El cristianismo complicó mucho el discurso, y antes también lo había hecho la Biblia. Tanto que felicidad, en el sentido griego, no es una palabra bíblica: en la Biblia hay varios sinónimos, como leticia, alegría y beatitud, palabras similares pero también muy diferentes. En el Antiguo Testamento el objetivo último de la vida, lo que había de más noble y digno, no era ser feliz, sino más bien ser justo y bueno. Lo que de verdad cuenta es conducir una vida justa. Noé es definido como un “justo”, al igual que los Patriarcas y, en el Nuevo Testamento, también José, esposo de María, es llamado “hombre justo”. Entonces, una vida que funciona es, siempre según la Biblia, una vida que genera, que genera hijos y nietos. La tierra prometida a la cual llegar es aquella en la que vivirán muchos hijos y muchos hijos e hijas de los hijos. La civilización romana no la pensaba de manera muy distinta. Cuando eligieron la «pubblica felicità» como lema de la república, aquellos antiguos ancestros nuestros la representaron, por ejemplo en las monedas, con niños llevando uvas y frutas, como queriendo decir que la felicidad consiste en portar frutos y vida. Y la misma palabra “felicitas” tenía la misma raíz de fe-tus, fe-cundus, fe-mina, porque aquella felicidad estaba profundamente ligada a la generatividad.
Hasta hace poco tiempo, si le hubiera preguntado a mi abuelo o a mi padre: “¿eres feliz?” no hubiesen ni siquiera entendido la pregunta, porque para ellos era mucho más importante la felicidad de los hijos o de los nietos que la suya propia, y la calidad de sus vidas se medía con indicadores diferentes a los de la felicidad.
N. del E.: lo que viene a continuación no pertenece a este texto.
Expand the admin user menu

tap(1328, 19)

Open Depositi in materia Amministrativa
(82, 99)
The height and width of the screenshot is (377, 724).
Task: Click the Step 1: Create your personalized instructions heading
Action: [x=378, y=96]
No debe sorprendernos entonces que en la felicidad de nuestro tiempo los niños hayan salido de escena. Me impresionó mucho una publicidad de una cadena de apartamentos para vacaciones, centrada en la idea de que no está bueno ir de vacaciones a hoteles donde hay muchos niños, porque tenerlos alrededor reduce nuestra felicidad. Un concepto bizarro que se formó en una sola generación (insensata).
Es verdad que la versión católica del cristianismo en la edad moderna acentuó demasiado una religión del dolor, de la penitencia y del “valle de lágrimas”, dando vida a una cultura en la que se debería sentir vergüenza de la felicidad, por no hablar de los placeres del cuerpo y los sentidos. Y así, como contra-reacción, hemos descubierto en un momento dado la felicidad, de la que nos embriagamos olvidando las trampas. Entre ellas, la principal es tan importante como simple: la felicidad llega cuando no la piensas demasiado, porque quien hace de la felicidad el objetivo de su vida encuentra solo tristeza y frustración. Por eso, pensemos cada tanto en la felicidad, pero pensemos sobre todo en la verdad, en la bondad y en la justicia de la vida, la nuestra y la de los demás. Somos más grande que nuestra felicidad.